Information given:
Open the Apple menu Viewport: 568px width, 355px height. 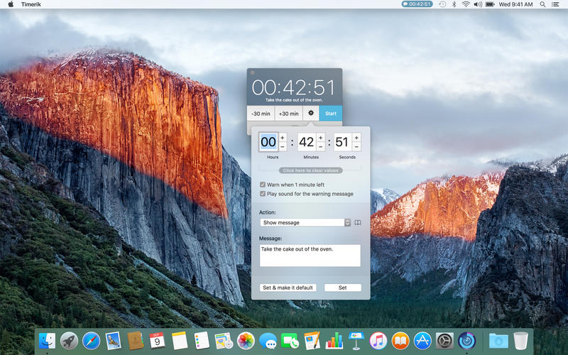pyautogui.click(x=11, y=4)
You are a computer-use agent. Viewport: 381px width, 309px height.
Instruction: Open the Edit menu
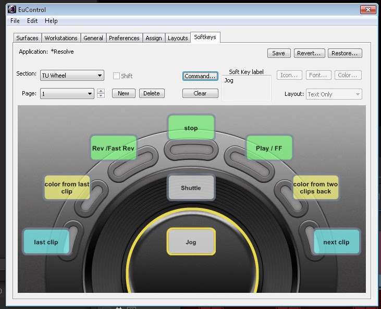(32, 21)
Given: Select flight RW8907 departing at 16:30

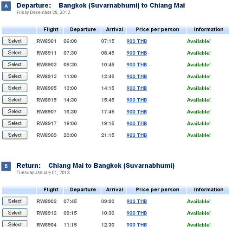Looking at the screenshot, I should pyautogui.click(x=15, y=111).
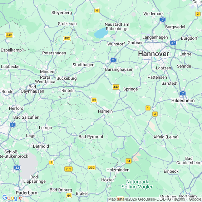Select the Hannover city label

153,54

Assigned task: Take the line that contains "You are a computer-use" and every line after it down to the last line of the entries above, and output them exactly, with nothing else and no pictures.

Written solution:
You are a computer-use agent. Viewport: 381px width, 309px height.
Instruction: Open the Edit menu
(32, 21)
Given: Select flight RW8907 departing at 16:30

Looking at the screenshot, I should pyautogui.click(x=15, y=111).
Select the Hannover city label

153,54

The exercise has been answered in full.